経口摂取不能胃癌は、PS不良や腹膜転移例が多く予後不良だが、経口摂取不良のみでは有意な予後不良因子にはならず、静注薬を主体とした初回化学療法により39%の症例に経口摂取改善が得られることが示された。3月3日から三沢市で開催された第83回日本胃癌学会総会で、愛知県がんセンター中央病院薬物療法部の溝田綾子氏が発表した。

 これまでの臨床試験の結果から、進行・再発胃癌の標準治療はS-1シスプラチンの併用だが、これらの臨床試験は経口摂取可能例が対象で、経口摂取不能例に対する化学療法には十分なエビデンスがない。

 腹膜転移を主体とした進行胃癌を対象に、5-FUと5-FU/MTXの効果を比較したJCOG0106試験では、対象となった237例のうち31例が経口摂取不能例で、そのうち15例(48%)で経口摂取が改善する結果が得られていた。

 そこで溝田氏らは、2000年〜2010年10月に初回化学療法を施行された進行・再発胃癌症例929例を対象に、経口摂取不能例と経口摂取可能例の治療結果を比較検討し、経口不能例における経口摂取改善割合を評価した。

 経口摂取不能は、栄養維持のための連日の点滴を必要とする症例と定義。経口摂取改善は、1週間を超えて点滴が不要となった場合とした。

 929例のうち、経口摂取可能で化学療法が可能だったのは734例。姑息的切除やバイパス術を行って経口摂取が可能となった例は78例で、この78例は経口摂取可能な化学療法施行例とした。

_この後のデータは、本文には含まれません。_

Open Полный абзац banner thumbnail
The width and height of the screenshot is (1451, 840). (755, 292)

一方、高度な腹膜播種、予後を規定する遠隔転移、状態不良例などによって経口摂取不能な例と、手術をしたものの経口摂取が不能だった例は合わせて117例だった。

 患者背景は、経口摂取可能例(以下、可能例、n=812)では男性68%、経口摂取不能例(以下、不能例、n=117)は男性53%で、PS2以上は可能例10%、不能例74%と有意に不能例で多く、胃原発がある例は可能例50%、不能例61%、腹膜転移がある症例は可能例49%、不能例81%、腹水がある症例は可能例19%、不能例59%で、不能例で有意に腹膜転移、腹水がある例が多かった。

 治療レジメンは、S-1あるいはカペシタビンを中心としたレジメンを実施されたのが可能例78%、不能例では22%だった。5-FU+CDDP/LV/MTXやタキサン(+5-FU、CDDP)、CDDP+CPT-11の投与を受けていたのは、可能例で20%、不能例では78%だった。

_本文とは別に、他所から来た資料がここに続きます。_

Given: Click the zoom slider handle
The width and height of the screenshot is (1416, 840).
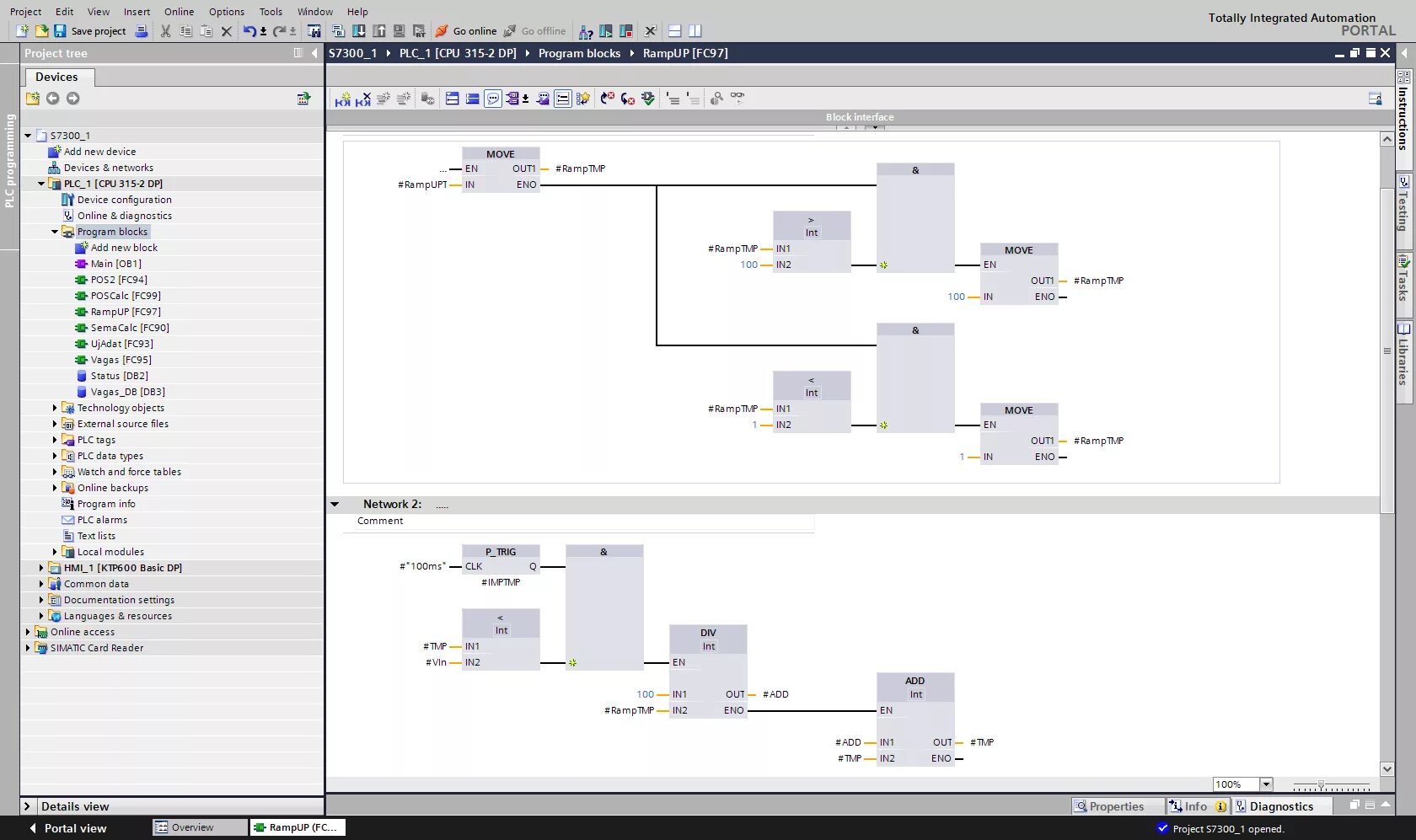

 可能例の全生存期間は13.1カ月、不能例の全生存期間は5.0カ月だった。年齢や性、PS、転移部位、腹膜播種、腹水の有無などで調整をした結果、経口摂取不良のみは強い予後不良因子ではないことが示された。

 経口摂取不能例における化学療法後の経口摂取改善率は39%(46例)。そのうちNGチューブやイレウスチューブなどを必要とした患者26例では、8例(31%)が経口摂取可能となった。

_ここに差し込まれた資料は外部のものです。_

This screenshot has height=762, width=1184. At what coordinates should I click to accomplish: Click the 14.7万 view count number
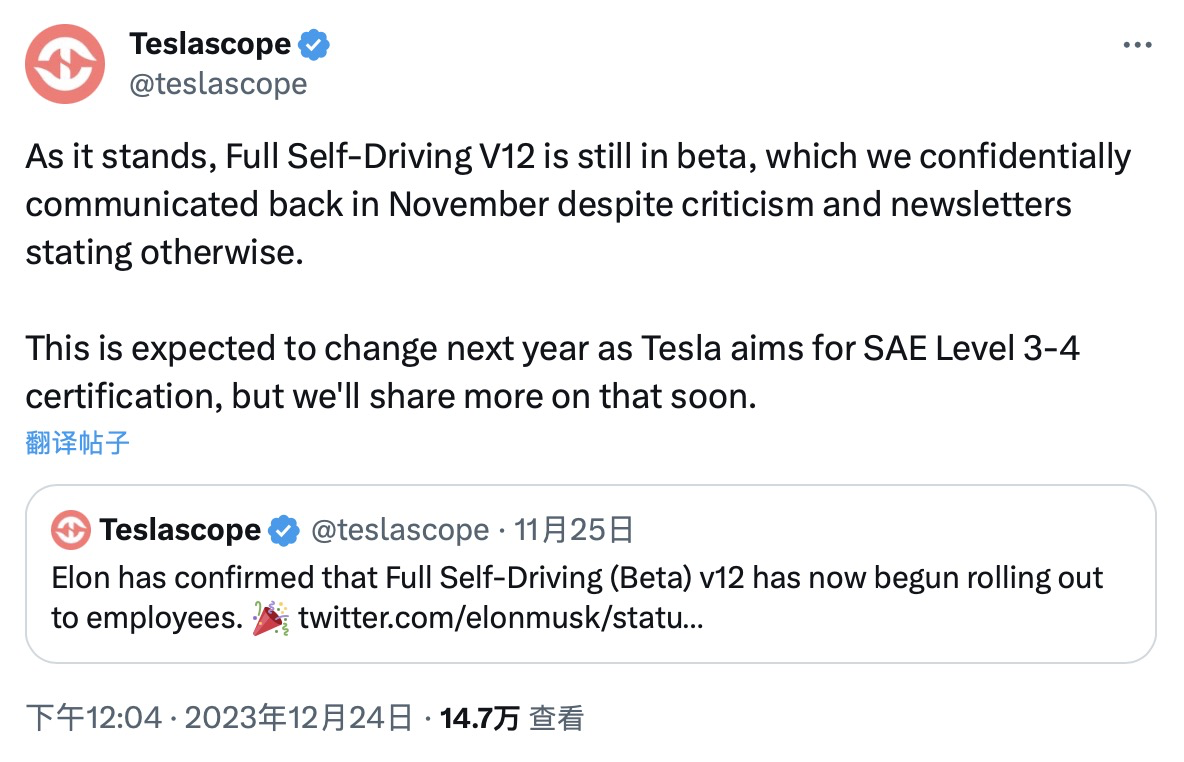pyautogui.click(x=479, y=717)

 経口摂取可能となった期間の中央値は3.5カ月だった。経口摂取改善の予測因子を解析した結果、経口抗癌剤と比較して5-FUやタキサンを中心とした静注抗癌剤は有意に経口摂取を改善していた。また、PSが良好な症例、胃切除歴のない症例で改善しやすい傾向にあった。

 レジメン別に治療期間、生存期間を評価した結果、5-FUベースのレジメン(48例)ではTTFは2.0カ月、OSは6.4カ月。タキサンベースのレジメン(40例)ではTTFは2.5カ月、OSは5.0カ月で、S1/カペシタビンベースのレジメン(26例)ではTTFは0.9カ月、OSは4.0カ月だった。経口摂取改善率、TTF、OSについて、経口抗癌剤ベースのレジメンを受けていた群は静注薬ベースのレジメンを受けていた群と比べて低かったが、これは経口抗癌剤を処方されていた患者の多くは経口摂取が可能だったものの、レジメン通りに服薬できなかったことが原因と考えられた。